■ **Prompt**: Retype each of the following entries word for word, leaving out the pictures.

■ **Source records**:
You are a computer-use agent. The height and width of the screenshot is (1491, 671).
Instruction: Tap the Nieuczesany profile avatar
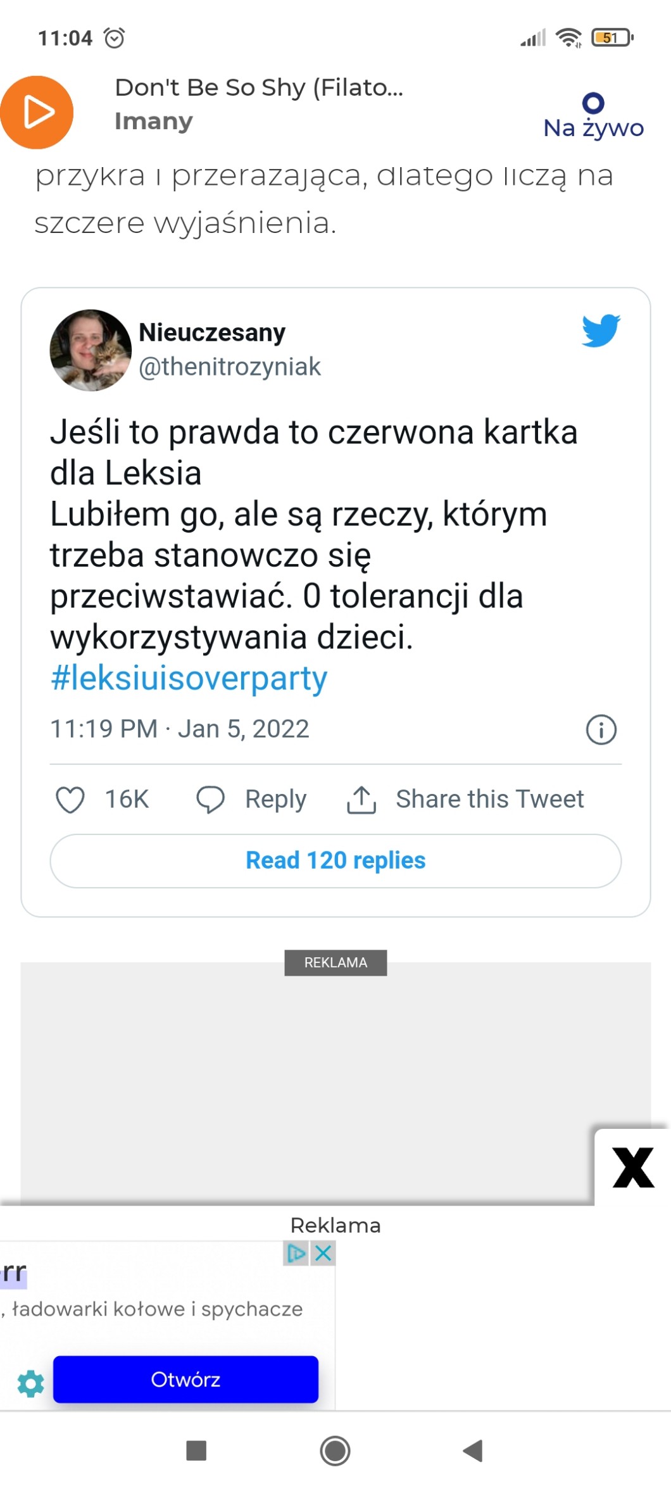(91, 349)
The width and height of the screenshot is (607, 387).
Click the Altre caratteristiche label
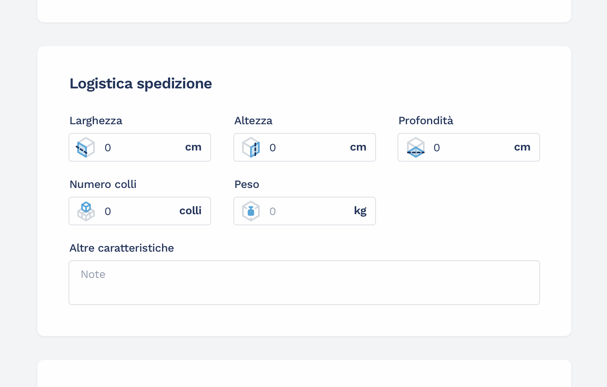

■ **Complete response**:
You are a computer-use agent. The height and width of the screenshot is (1491, 671).
Instruction: Tap the Nieuczesany profile avatar
(91, 349)
The width and height of the screenshot is (607, 387).
Click the Altre caratteristiche label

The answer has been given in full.